Items listed in a dataset

..............................

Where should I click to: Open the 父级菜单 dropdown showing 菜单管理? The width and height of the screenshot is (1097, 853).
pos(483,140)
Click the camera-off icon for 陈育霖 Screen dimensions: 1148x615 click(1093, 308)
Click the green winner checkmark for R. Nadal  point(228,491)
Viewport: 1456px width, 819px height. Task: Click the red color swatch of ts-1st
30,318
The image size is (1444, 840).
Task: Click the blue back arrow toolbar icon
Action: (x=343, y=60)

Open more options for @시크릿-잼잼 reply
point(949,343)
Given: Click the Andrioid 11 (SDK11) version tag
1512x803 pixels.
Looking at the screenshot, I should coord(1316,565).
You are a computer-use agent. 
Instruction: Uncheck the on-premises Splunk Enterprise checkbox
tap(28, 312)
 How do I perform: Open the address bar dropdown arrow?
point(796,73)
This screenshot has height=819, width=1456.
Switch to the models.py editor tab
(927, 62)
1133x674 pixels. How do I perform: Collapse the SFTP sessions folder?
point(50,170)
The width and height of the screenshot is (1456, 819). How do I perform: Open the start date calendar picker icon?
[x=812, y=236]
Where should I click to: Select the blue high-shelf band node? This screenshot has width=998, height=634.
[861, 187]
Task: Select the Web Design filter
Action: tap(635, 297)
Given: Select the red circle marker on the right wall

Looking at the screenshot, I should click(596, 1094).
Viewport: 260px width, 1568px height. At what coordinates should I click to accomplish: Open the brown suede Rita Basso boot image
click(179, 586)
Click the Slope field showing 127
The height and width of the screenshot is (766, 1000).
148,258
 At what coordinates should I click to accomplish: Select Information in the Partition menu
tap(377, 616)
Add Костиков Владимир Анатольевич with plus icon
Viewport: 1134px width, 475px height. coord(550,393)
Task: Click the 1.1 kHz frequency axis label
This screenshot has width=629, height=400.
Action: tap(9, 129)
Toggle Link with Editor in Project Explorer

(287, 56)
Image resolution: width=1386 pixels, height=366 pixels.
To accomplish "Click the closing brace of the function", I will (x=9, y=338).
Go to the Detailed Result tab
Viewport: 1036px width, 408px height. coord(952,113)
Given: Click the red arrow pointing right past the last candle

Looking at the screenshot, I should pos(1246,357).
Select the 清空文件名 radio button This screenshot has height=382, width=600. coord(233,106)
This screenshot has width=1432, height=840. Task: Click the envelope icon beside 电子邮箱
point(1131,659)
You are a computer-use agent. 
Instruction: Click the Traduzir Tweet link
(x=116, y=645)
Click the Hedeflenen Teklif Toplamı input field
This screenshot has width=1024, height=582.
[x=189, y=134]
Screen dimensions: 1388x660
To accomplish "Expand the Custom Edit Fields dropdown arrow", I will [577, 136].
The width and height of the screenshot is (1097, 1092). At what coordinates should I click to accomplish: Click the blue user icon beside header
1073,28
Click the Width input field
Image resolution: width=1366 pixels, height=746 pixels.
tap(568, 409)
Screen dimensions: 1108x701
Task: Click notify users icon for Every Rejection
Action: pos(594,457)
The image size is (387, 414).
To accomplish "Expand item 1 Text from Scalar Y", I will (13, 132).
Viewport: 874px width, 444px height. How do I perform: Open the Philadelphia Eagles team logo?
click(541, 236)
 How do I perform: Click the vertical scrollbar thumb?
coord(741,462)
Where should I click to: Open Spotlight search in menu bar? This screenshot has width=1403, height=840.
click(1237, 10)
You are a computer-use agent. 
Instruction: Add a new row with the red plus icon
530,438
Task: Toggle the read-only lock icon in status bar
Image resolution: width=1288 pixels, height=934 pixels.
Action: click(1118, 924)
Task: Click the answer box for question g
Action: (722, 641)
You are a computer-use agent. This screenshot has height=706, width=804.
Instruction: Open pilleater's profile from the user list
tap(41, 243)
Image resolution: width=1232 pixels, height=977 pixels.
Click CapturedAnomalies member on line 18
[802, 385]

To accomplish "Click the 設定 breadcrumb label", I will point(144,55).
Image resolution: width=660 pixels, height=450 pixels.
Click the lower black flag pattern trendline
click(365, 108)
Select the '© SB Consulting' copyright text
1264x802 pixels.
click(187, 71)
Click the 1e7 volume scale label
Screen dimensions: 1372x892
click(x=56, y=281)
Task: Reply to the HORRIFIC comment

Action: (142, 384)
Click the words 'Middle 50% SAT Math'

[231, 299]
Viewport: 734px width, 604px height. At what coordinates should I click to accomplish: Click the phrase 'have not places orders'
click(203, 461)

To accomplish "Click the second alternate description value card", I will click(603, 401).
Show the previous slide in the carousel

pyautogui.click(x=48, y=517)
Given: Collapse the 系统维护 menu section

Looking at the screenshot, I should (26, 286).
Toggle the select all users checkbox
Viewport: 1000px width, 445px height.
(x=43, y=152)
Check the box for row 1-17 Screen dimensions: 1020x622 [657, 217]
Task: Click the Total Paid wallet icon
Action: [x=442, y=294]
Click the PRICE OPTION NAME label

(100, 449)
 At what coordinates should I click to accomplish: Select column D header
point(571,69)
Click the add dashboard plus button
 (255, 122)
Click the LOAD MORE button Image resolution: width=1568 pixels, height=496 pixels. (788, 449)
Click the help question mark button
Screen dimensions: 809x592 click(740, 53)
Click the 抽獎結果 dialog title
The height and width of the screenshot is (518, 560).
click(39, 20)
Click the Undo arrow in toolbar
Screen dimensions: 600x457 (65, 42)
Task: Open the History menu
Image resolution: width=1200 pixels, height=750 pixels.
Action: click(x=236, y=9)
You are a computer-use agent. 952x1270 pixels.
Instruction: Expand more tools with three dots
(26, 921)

..............................

▶ **Task statement**: Rewrite the listing above, substituting "How can I perform" for every "How do I perform" and leaving everything else unchanged.

▶ **Full output**:
Where should I click to: Open the 父级菜单 dropdown showing 菜单管理? The width and height of the screenshot is (1097, 853).
pos(483,140)
Click the camera-off icon for 陈育霖 Screen dimensions: 1148x615 click(1093, 308)
Click the green winner checkmark for R. Nadal  point(228,491)
Viewport: 1456px width, 819px height. Task: Click the red color swatch of ts-1st
30,318
The image size is (1444, 840).
Task: Click the blue back arrow toolbar icon
Action: (x=343, y=60)

Open more options for @시크릿-잼잼 reply
point(949,343)
Given: Click the Andrioid 11 (SDK11) version tag
1512x803 pixels.
Looking at the screenshot, I should coord(1316,565).
You are a computer-use agent. 
Instruction: Uncheck the on-premises Splunk Enterprise checkbox
tap(28, 312)
 How can I perform: Open the address bar dropdown arrow?
point(796,73)
This screenshot has height=819, width=1456.
Switch to the models.py editor tab
(927, 62)
1133x674 pixels. How can I perform: Collapse the SFTP sessions folder?
point(50,170)
The width and height of the screenshot is (1456, 819). How can I perform: Open the start date calendar picker icon?
[x=812, y=236]
Where should I click to: Select the blue high-shelf band node? This screenshot has width=998, height=634.
[861, 187]
Task: Select the Web Design filter
Action: tap(635, 297)
Given: Select the red circle marker on the right wall

Looking at the screenshot, I should click(596, 1094).
Viewport: 260px width, 1568px height. At what coordinates should I click to accomplish: Open the brown suede Rita Basso boot image
click(179, 586)
Click the Slope field showing 127
The height and width of the screenshot is (766, 1000).
148,258
 At what coordinates should I click to accomplish: Select Information in the Partition menu
tap(377, 616)
Add Костиков Владимир Анатольевич with plus icon
Viewport: 1134px width, 475px height. coord(550,393)
Task: Click the 1.1 kHz frequency axis label
This screenshot has width=629, height=400.
Action: tap(9, 129)
Toggle Link with Editor in Project Explorer

(287, 56)
Image resolution: width=1386 pixels, height=366 pixels.
To accomplish "Click the closing brace of the function", I will (x=9, y=338).
Go to the Detailed Result tab
Viewport: 1036px width, 408px height. coord(952,113)
Given: Click the red arrow pointing right past the last candle

Looking at the screenshot, I should pos(1246,357).
Select the 清空文件名 radio button This screenshot has height=382, width=600. coord(233,106)
This screenshot has width=1432, height=840. Task: Click the envelope icon beside 电子邮箱
point(1131,659)
You are a computer-use agent. 
Instruction: Click the Traduzir Tweet link
(x=116, y=645)
Click the Hedeflenen Teklif Toplamı input field
This screenshot has width=1024, height=582.
[x=189, y=134]
Screen dimensions: 1388x660
To accomplish "Expand the Custom Edit Fields dropdown arrow", I will [577, 136].
The width and height of the screenshot is (1097, 1092). At what coordinates should I click to accomplish: Click the blue user icon beside header
1073,28
Click the Width input field
Image resolution: width=1366 pixels, height=746 pixels.
tap(568, 409)
Screen dimensions: 1108x701
Task: Click notify users icon for Every Rejection
Action: pos(594,457)
The image size is (387, 414).
To accomplish "Expand item 1 Text from Scalar Y", I will (13, 132).
Viewport: 874px width, 444px height. How can I perform: Open the Philadelphia Eagles team logo?
click(541, 236)
 How can I perform: Click the vertical scrollbar thumb?
coord(741,462)
Where should I click to: Open Spotlight search in menu bar? This screenshot has width=1403, height=840.
click(1237, 10)
You are a computer-use agent. 
Instruction: Add a new row with the red plus icon
530,438
Task: Toggle the read-only lock icon in status bar
Image resolution: width=1288 pixels, height=934 pixels.
Action: click(1118, 924)
Task: Click the answer box for question g
Action: (722, 641)
You are a computer-use agent. This screenshot has height=706, width=804.
Instruction: Open pilleater's profile from the user list
tap(41, 243)
Image resolution: width=1232 pixels, height=977 pixels.
Click CapturedAnomalies member on line 18
[802, 385]

To accomplish "Click the 設定 breadcrumb label", I will point(144,55).
Image resolution: width=660 pixels, height=450 pixels.
Click the lower black flag pattern trendline
click(365, 108)
Select the '© SB Consulting' copyright text
1264x802 pixels.
click(187, 71)
Click the 1e7 volume scale label
Screen dimensions: 1372x892
click(x=56, y=281)
Task: Reply to the HORRIFIC comment

Action: (142, 384)
Click the words 'Middle 50% SAT Math'

[231, 299]
Viewport: 734px width, 604px height. At what coordinates should I click to accomplish: Click the phrase 'have not places orders'
click(203, 461)

To accomplish "Click the second alternate description value card", I will click(603, 401).
Show the previous slide in the carousel

pyautogui.click(x=48, y=517)
Given: Collapse the 系统维护 menu section

Looking at the screenshot, I should (26, 286).
Toggle the select all users checkbox
Viewport: 1000px width, 445px height.
(x=43, y=152)
Check the box for row 1-17 Screen dimensions: 1020x622 [657, 217]
Task: Click the Total Paid wallet icon
Action: [x=442, y=294]
Click the PRICE OPTION NAME label

(100, 449)
 At what coordinates should I click to accomplish: Select column D header
point(571,69)
Click the add dashboard plus button
 (255, 122)
Click the LOAD MORE button Image resolution: width=1568 pixels, height=496 pixels. (788, 449)
Click the help question mark button
Screen dimensions: 809x592 click(740, 53)
Click the 抽獎結果 dialog title
The height and width of the screenshot is (518, 560).
click(39, 20)
Click the Undo arrow in toolbar
Screen dimensions: 600x457 (65, 42)
Task: Open the History menu
Image resolution: width=1200 pixels, height=750 pixels.
Action: click(x=236, y=9)
You are a computer-use agent. 952x1270 pixels.
Instruction: Expand more tools with three dots
(26, 921)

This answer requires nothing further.